| To do |
1. From the Ruby prefix thread, reproduce the stretch from "kind regards -botp" through "Haha! Regexp magic!", switching "magic" to "sorcery".
2. In the Ruby prefix thread, why does Xavier N. want to build the prefix right ahead as a string?

| Excerpted passage |
Here is yet another way to solve this problem.

min_len = items.min{ |i,j| i.length <=> j.length }.length
common_prefix = ""
(0...min_len).each do |i|
  col = items.inject(""){ |sum,elem| sum << elem[i] }.squeeze
  if col.length > 1
    puts common_prefix
    break
  end
  common_prefix << col
end

Ron
Todd B. (Guest)
on 2007-08-03 09:25
Holy Cow!   You guys are geniuses!   Y'all are using these methods like
I've never seen or even thought of using them before.

Problem is solved - script is working - THANKS!!!

Todd
Peña, Botp (Guest)
on 2007-08-03 11:59
(Received via mailing list)
On Behalf Of Todd B.:
# Holy Cow!   You guys are geniuses!   Y'all are using these
# methods like. I've never seen or even thought of using them before.

don’t count me pls. i'm not holy nor genius, (possibly a cow :) but just
a nuby learning ruby fr the marvelous ruby community (thanks to matz,
nobu, guydecoux, mauricio, dblack, ...ml-list.size ).

ff is another example (of my nubiness). it shows niftiness of bang
methods, chains, and the underutilized all?,

CC:\family\ruby>cat test.rb
list = %w(itemone itemtwo item222 item0033 item11 itexthis
itemthisandthat itemt
hose)

min = list.sort!{|a,b| a.size <=> b.size}.first
break if list.all?{|a| a =~ /^#{min}/} while min.chop!

puts min
C:\family\ruby>ruby test.rb
ite

C:\family\ruby>

i luv my family. i luv ruby :)

kind regards -botp
Daniel DeLorme (Guest)
on 2007-08-03 14:34
(Received via mailing list)
>> item 5
>> item 10
>> itemize this
>>
>> I want to parse these names and determine that "item" is the common
>> prefix.

Haha! Regexp magic!

list = <<-EOS
item001
item004
item002
item002b
item002C
item 5
item 10
itemize this
EOS

/\A(.*).*(\n\1.*)*\Z/.match(list)[1]
=> "item"

:-D
Daniel
Xavier N. (Guest)
on 2007-08-03 15:35
(Received via mailing list)
El Aug 3, 2007, a las 6:23 AM, Harry K.
escribió:
> If I understood you correctly,  I think this will do it.
>
> r = ["itemz14","item004","item002","item002b","item 5","itemize this"]
>
> s = []
> a ,b = r.max.split(//), r.min.split(//)
> a.each_with_index{|x,y|s << y if x != b[y]}
> (0...s[0]).each {|x| print a[x]}

Good, so lexicographic order indeed helps. I would prefer to order
the array only once though, and construct the prefix right ahead as a
string so that the code reads more direct:

   prefix = ''
   min, max = items.sort.values_at(0, -1)

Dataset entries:
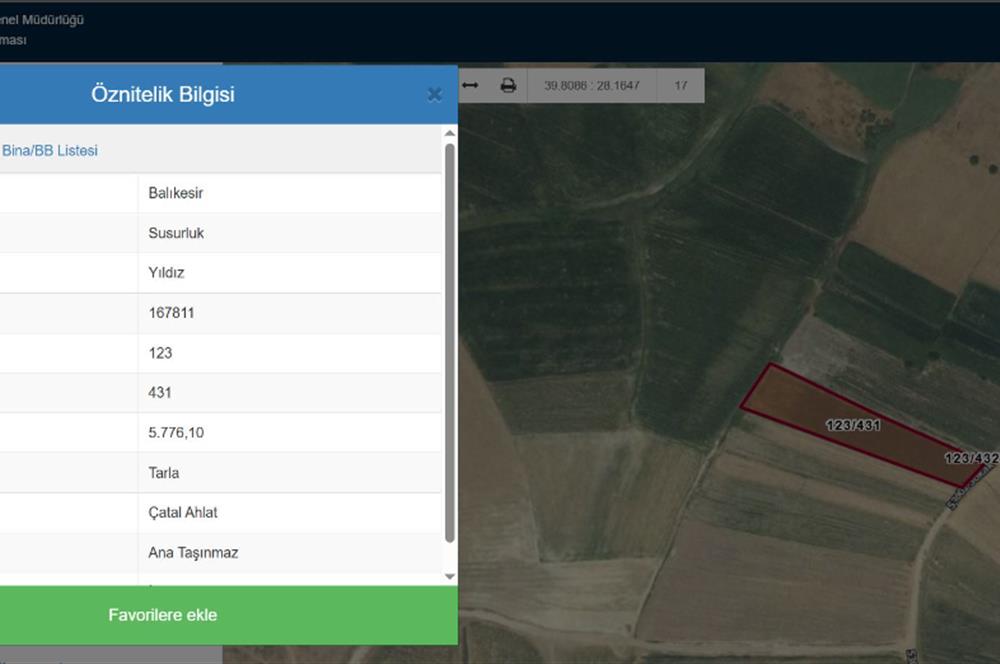Click the 167811 value cell

click(171, 313)
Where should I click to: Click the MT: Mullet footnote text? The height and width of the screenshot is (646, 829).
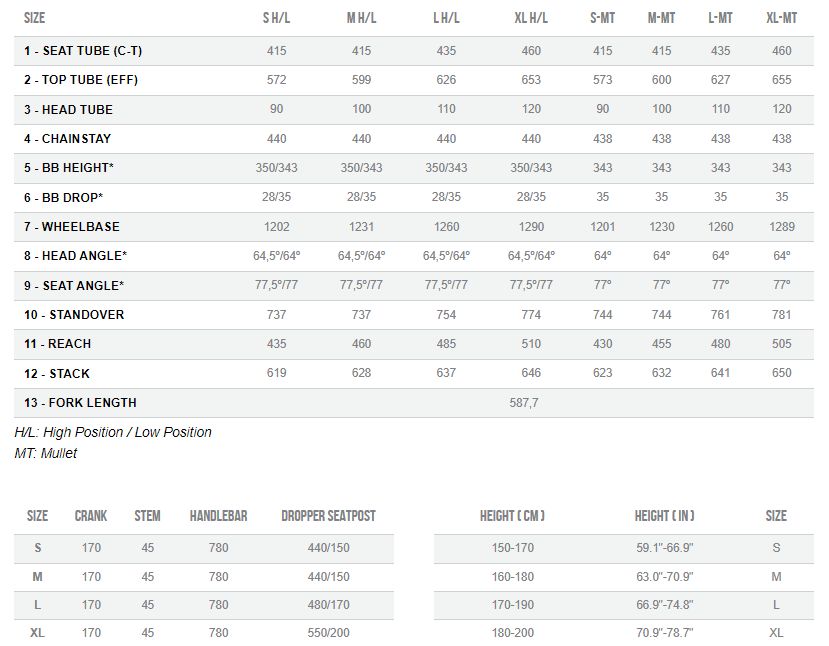click(x=46, y=454)
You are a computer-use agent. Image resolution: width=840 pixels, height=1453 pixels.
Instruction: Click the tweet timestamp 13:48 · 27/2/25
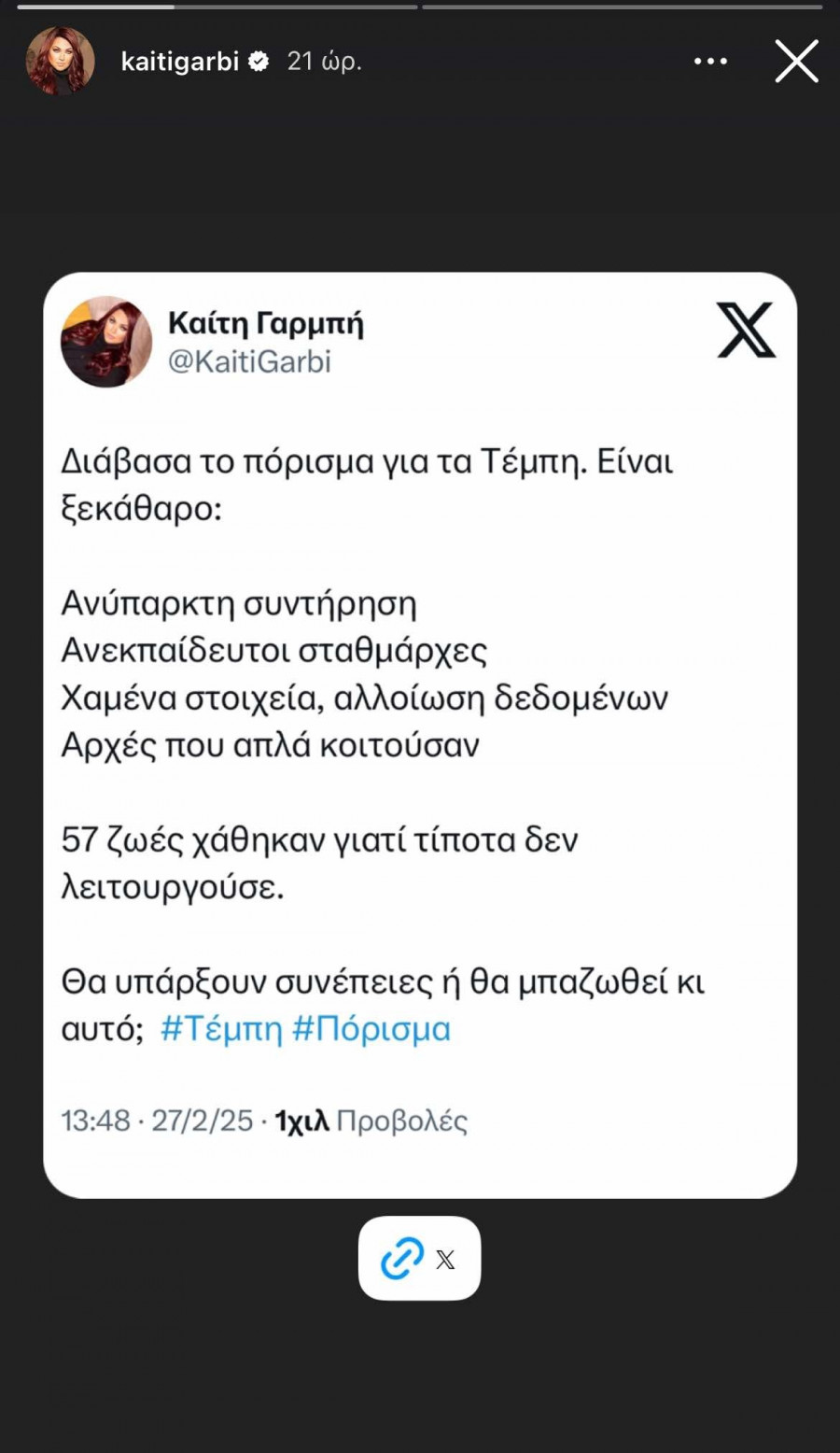point(157,1120)
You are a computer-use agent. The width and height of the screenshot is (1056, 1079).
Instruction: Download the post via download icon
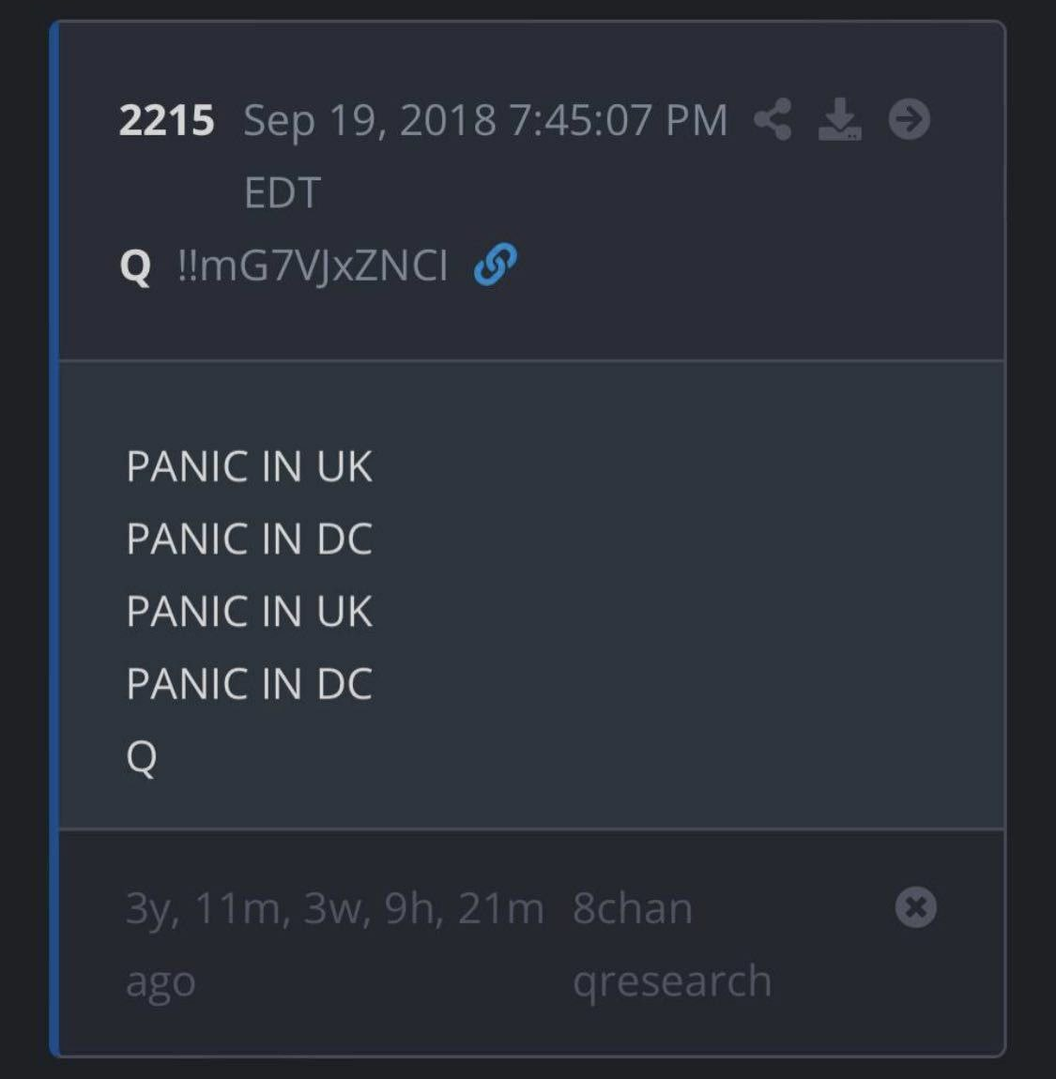(x=840, y=119)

| Results |
1.
kind regards -botp
Daniel DeLorme (Guest)
on 2007-08-03 14:34
(Received via mailing list)
>> item 5
>> item 10
>> itemize this
>>
>> I want to parse these names and determine that "item" is the common
>> prefix.

Haha! Regexp sorcery!

2. He wants the code to read more directly.